Anaphylaxis Symptoms in Dogs

Every pet owner should familiarize himself with anaphylaxis symptoms. Anaphylaxis is a very rare condition that results in a serious and life-threatening reaction to an item that is ingested or to a medicine or drug that is injected. If your pet suffers from anaphylaxis, he will respond almost immediately to the ingestion or injection of the offending allergenic material.

Prompt treatment and response on your part is absolutely necessary in order to restore your pet's health properly and to ensure that he does not die. Read on for a brief overview of some of the symptoms of anaphylaxis in dogs that you should be prepared to recognize.

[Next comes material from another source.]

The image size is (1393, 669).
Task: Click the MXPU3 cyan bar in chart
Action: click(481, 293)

Sudden Diarrhea and Vomiting

It's not uncommon for a dog that has just ingested something to which he is fatally allergic to immediately begin to experience diarrhea and vomiting. These symptoms represent your pet's body's efforts to eliminate any offending material or item from his system as quickly as possible. In the case of an allergen that your pet has eaten, this vomiting and diarrhea can oftentimes be enough to eliminate the item from his system and prevent further symptoms of anaphylaxis; in the case of an injection, however, this does not remedy the situation.

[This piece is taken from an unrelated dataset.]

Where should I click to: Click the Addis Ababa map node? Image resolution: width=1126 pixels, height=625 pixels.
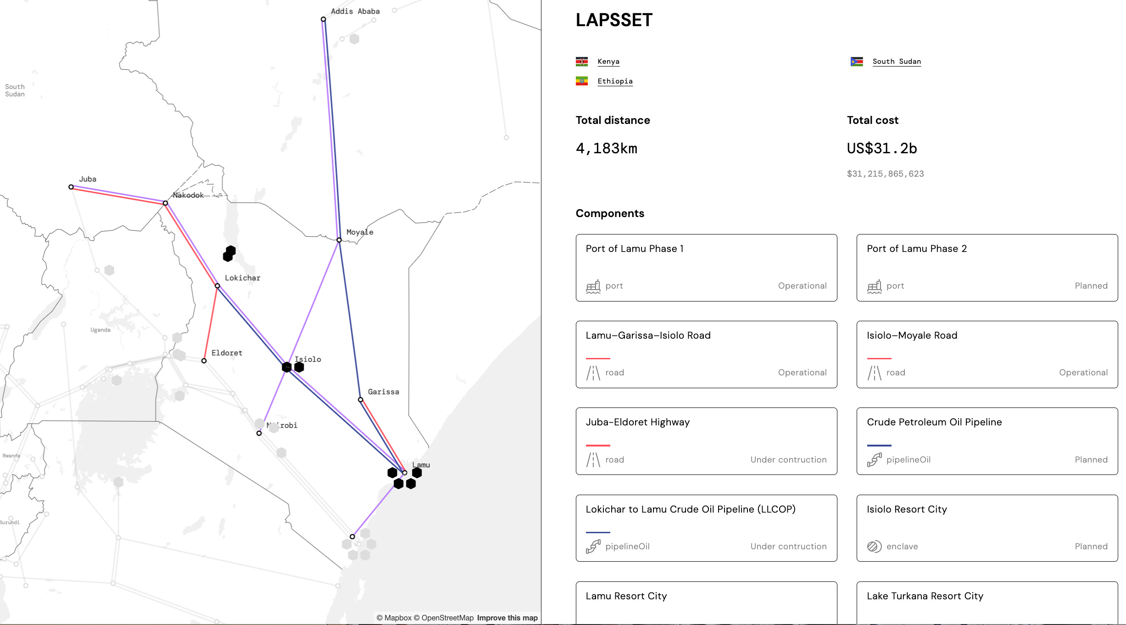[x=323, y=19]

Another common symptom of anaphylaxis in dogs is shock. Your pet may experience this immediately or very shortly following the ingestion or injection of the bad material. Shock is characterized by immobility and paralysis, muscular twitching and other signs that your pet is lacking in responsiveness.

Increased Heart Rate

If a dog suffers from anaphylaxis, his heart rate will generally jump up to a higher level and rate almost immediately. This is a sign that he is working harder to eliminate the item from his system. At the same time, his pulse tends to be quite a bit weaker than it normally would be, so it can oftentimes be difficult to determine exactly what his heart rate is.

Coldness and Swelling

Dogs that are experiencing anaphylaxis oftentimes have cold gums and mouths. Other parts of the face that may usually be warm can go cold as well, and it's not unusual to see a good deal of swelling around the area in which the offending material came into contact with your pet's body (i.e. the mouth, face or the site of the injection).

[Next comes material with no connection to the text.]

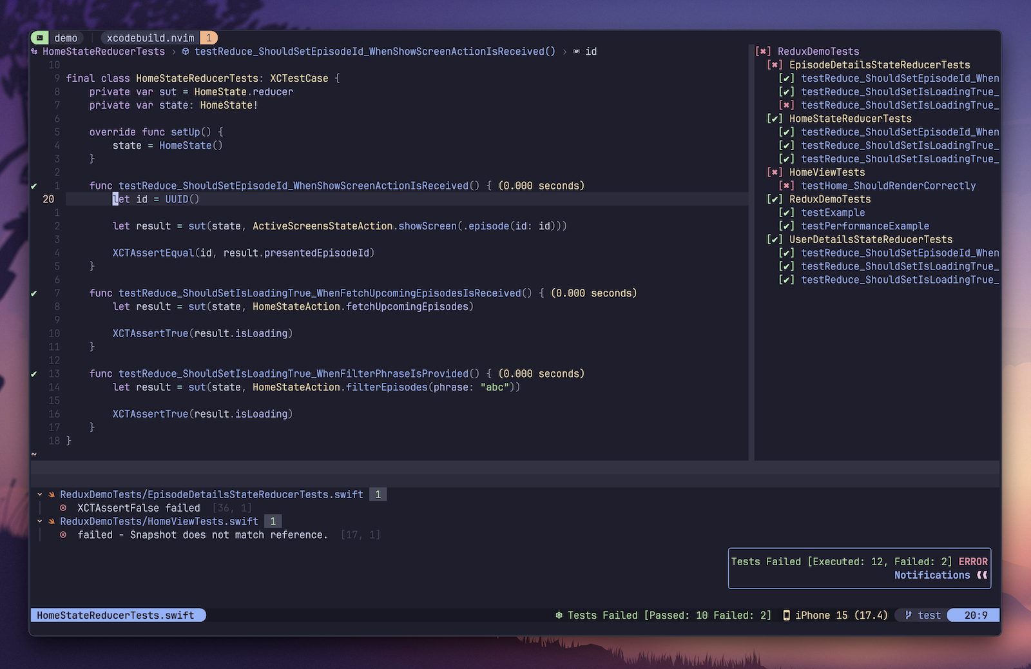Image resolution: width=1031 pixels, height=669 pixels.
Task: Open Notifications in the popup panel
Action: click(932, 575)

Anaphylaxis oftentimes leads to a comatose state as well. If your pet goes into a coma, you'll be able to recognize this by his total unresponsiveness to any stimuli. His body will oftentimes experience paralysis and he will be unable to open his eyes or to react in any way.

At any of these signs of anaphylaxis, it's crucial that you get your pet to an emergency medical center for veterinary medicine as soon as possible. Quick action is absolutely key in the proper treatment of anaphylaxis, and without it, there's a good chance that your pet will die as a result.